What do we do if all the data we have access to really is horribly flawed?

Agnosticism is always an option

In this case, you point to the flaws in the study and if better are available, cite those. If there’s nothing better, then provisionally accept what we actually have, and go from there. What you don’t get to do is simply say “study bad, therefore it’s all dismissed.” I’m still right because I’m rejecting the data I don’t like, and I reserve the right to reject any data I don’t like on the basis of whether or not I like the studies in question. It’s dishonest in a debate to give yourself the power to simply dismiss evidence without having some data of your own refuting it, Twitter surveys suck as evidence, but absent other evidence from better sources, you can’t simply say “bad methods, so it doesn’t count.” It refuted the point in question, that At least some women enjoy sex work. You can point out that you took a survey of people who follow a prostitute and therefore it’s biased, you can point to a lack of controls to prevent multiple accounts by the same person voting. It’s flawed, but it’s at least some evidence.

If there’s nothing better, then provisionally accept what we actually have, and go from there.

But why should I do this if, as posited, I have good reason to think that the data sucks?

Let me give a sort-of example from my own area of expertise. It's not actually a data-driven field; it's very deterministic mathematical theory. For decades now, people have been solving certain problems one way, using one method. The method has significant flaws. Some of the flaws are well-known; others, more damning ones in my mind, are just being revealed now. (I hate to say it, but it truly is, "Being revealed by a series of papers in which I'm a coauthor." I can lessen the arrogant-sounding sting a little bit by wholeheartedly acknowledging that it was a collaborator, not me, who came up with the initial counter-example that kicked off the whole shebang.)

We've been able to fix the problem, using a completely different method (established in a different context)... but so far, only for one specific version. There are numerous other variants of the problem. The thing is, for several of these variants that we've looked at, I can demonstrate that the (very bad) problem exists! I can show actual examples demonstrating why and how the prior methods fail to do what we had previously expected them to do.

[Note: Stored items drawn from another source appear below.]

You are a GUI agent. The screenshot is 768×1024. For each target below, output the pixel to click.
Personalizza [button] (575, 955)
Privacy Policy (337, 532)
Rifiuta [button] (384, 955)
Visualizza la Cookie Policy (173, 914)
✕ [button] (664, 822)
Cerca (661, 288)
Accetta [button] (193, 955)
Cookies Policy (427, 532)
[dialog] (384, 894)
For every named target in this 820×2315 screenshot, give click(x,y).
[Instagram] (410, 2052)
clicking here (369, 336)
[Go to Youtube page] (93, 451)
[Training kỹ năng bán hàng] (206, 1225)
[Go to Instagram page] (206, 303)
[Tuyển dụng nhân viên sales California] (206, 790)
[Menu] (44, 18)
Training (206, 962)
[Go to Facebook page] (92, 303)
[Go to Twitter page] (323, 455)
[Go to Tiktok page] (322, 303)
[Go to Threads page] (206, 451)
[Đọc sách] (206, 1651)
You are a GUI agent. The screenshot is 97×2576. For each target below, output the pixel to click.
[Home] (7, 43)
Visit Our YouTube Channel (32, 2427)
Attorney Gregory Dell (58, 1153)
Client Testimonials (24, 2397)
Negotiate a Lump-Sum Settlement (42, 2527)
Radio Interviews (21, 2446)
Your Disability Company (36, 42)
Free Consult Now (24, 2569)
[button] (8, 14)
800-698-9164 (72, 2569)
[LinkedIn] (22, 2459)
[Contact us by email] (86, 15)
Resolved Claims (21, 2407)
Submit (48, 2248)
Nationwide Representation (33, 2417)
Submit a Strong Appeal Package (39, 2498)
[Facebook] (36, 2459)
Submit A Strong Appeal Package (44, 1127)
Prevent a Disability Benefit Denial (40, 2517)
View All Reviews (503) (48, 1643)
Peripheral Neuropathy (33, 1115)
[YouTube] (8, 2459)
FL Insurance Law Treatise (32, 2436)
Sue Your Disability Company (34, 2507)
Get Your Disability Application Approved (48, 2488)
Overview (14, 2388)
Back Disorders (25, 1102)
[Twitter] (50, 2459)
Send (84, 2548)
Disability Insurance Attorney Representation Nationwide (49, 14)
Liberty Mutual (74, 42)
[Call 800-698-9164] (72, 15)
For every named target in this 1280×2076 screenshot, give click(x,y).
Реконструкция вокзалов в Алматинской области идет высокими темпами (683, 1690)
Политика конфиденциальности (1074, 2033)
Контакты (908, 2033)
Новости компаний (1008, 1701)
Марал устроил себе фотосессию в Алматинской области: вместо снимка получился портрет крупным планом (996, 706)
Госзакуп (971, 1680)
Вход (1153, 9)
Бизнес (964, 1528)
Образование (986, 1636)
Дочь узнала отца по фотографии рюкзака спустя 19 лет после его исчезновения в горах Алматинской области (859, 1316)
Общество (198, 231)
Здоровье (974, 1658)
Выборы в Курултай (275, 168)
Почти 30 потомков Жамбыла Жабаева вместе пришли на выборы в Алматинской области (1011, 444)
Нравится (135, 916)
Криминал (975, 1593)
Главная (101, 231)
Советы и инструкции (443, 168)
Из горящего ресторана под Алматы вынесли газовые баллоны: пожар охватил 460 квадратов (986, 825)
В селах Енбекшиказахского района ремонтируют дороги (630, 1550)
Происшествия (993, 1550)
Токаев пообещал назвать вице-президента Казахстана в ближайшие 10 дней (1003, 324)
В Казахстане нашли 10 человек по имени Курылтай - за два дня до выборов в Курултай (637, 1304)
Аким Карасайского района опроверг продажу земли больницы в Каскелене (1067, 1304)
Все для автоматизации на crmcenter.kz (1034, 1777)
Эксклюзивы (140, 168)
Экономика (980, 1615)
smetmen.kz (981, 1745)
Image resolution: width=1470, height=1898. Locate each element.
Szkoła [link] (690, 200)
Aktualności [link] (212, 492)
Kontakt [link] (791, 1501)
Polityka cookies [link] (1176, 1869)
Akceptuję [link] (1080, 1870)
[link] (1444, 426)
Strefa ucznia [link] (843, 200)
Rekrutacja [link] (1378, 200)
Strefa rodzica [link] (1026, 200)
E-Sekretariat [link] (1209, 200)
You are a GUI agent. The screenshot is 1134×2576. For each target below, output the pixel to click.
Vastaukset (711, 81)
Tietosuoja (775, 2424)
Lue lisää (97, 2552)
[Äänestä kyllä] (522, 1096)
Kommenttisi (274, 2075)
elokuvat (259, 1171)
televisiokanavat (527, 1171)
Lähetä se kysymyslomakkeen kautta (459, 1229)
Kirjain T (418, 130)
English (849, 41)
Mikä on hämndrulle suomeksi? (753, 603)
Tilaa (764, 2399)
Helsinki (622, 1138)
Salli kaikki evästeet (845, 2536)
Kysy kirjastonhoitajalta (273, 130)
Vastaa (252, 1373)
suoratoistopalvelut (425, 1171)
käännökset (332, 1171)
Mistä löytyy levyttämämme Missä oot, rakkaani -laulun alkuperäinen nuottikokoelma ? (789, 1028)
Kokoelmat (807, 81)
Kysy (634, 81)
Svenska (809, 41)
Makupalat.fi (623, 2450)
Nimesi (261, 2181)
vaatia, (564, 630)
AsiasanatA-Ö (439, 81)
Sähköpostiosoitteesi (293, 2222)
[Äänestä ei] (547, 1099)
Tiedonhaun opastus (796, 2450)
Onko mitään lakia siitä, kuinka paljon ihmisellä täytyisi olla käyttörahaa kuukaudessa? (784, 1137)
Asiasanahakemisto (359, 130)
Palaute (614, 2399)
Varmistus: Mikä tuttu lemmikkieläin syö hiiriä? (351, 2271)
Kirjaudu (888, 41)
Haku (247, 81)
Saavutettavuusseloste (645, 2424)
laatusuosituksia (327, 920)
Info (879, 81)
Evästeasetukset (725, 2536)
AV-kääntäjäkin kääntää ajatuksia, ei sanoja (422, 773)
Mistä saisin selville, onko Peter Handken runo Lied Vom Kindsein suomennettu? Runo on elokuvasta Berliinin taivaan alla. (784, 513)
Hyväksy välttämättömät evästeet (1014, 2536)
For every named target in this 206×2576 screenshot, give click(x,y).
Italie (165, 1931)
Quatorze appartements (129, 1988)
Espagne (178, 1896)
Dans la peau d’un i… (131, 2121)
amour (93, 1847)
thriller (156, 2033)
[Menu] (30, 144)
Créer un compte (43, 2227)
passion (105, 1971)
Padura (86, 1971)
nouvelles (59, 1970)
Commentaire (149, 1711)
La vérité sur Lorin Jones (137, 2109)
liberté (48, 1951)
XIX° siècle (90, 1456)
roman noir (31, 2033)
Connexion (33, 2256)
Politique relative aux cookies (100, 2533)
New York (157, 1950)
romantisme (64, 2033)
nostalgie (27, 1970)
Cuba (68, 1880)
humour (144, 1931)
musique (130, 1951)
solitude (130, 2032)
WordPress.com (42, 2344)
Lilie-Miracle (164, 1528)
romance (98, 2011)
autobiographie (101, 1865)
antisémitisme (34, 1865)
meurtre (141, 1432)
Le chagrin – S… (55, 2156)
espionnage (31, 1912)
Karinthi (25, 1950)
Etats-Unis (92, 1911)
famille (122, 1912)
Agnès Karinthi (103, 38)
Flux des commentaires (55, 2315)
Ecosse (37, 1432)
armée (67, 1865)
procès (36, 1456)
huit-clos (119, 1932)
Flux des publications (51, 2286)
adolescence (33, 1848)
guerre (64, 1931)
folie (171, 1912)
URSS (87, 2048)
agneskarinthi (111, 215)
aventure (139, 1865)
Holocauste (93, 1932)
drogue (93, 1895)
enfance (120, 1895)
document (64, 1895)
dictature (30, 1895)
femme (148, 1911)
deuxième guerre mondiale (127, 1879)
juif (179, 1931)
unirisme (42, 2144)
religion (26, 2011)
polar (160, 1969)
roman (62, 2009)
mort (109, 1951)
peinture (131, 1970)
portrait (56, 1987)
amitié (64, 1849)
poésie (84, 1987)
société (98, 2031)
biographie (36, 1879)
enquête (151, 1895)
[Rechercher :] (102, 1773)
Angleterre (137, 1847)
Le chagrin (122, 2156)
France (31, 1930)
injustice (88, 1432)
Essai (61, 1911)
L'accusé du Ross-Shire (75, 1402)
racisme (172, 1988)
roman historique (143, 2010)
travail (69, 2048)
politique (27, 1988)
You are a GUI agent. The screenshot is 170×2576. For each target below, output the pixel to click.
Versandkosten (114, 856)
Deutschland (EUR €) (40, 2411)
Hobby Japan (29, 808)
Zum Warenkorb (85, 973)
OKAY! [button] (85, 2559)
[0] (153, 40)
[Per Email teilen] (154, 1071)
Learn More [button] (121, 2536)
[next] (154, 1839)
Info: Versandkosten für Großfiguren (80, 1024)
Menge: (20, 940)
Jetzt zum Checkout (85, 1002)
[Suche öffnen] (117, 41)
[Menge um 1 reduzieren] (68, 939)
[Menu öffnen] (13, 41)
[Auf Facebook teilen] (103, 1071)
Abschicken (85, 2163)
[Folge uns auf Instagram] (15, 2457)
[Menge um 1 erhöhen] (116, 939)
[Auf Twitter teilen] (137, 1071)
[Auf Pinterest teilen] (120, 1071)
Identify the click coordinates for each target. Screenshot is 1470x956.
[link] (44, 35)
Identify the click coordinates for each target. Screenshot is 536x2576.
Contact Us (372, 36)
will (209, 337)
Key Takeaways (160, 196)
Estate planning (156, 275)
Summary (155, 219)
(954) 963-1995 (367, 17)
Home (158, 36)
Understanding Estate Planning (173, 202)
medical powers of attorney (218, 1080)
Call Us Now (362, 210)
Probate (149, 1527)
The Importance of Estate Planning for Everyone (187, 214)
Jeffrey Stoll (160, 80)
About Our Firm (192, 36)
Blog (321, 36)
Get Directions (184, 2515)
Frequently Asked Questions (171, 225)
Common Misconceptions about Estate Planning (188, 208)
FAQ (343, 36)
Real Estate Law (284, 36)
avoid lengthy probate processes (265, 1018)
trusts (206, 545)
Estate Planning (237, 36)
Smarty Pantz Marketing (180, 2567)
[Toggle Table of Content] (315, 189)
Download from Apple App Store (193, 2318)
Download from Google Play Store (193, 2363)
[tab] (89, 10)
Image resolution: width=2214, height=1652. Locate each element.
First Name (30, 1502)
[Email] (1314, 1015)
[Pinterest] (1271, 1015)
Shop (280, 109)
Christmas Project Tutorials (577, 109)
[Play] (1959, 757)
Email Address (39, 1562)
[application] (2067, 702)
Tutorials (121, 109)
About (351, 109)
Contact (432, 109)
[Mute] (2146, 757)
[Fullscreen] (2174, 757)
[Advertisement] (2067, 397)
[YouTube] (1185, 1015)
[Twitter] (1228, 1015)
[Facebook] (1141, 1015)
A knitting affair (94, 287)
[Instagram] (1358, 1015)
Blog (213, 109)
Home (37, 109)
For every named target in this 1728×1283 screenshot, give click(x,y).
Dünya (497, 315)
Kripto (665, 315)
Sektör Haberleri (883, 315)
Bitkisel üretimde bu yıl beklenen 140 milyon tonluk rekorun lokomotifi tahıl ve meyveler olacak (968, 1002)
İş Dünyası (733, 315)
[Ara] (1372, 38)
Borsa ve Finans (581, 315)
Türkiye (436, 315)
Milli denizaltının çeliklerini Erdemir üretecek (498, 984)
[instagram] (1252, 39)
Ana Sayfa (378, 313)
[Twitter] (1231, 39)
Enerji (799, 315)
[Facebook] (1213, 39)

But we haven't yet 'fixed the glitch' for all these other variants (working on it!).

In sum, I know the bounds of what the prior method actually accomplishes, but I also now know what it doesn't accomplish. This has been hard for some people I've talked to in the field to grok, because they're so steeped in the old method. (I've had this conversation quite a few times, and it really breaks their brains at first, but if I get them to really focus on a particular example and I get them to really consider what would happen with the counterexample, I have a 100% rate of convincing them so far (profs in the field).) If someone were to say something like, "Yeah, ok, well, we know the prior method isn't perfect, but there's nothing better yet for this particular version of the problem, so let's provisionally accept it and go from there," I'm going to say, "HELLS NO!" Instead, I'm likely going to go find a particular counterexample for this variant, show exactly how the existing method is broken for this variant, and simply say, "We can't actually proceed further until we fix this."

I know this is shrouded in a small amount of mystery, but it's related, because we want to say, "Method/data says X." We think that, "Method/data says X." But it turns out that the method/data actually only says Y... which turns out to be very far from actually saying X. I'm not going to provisionally hold X when it pretty clearly says only Y and we don't actually have proper evidence for X.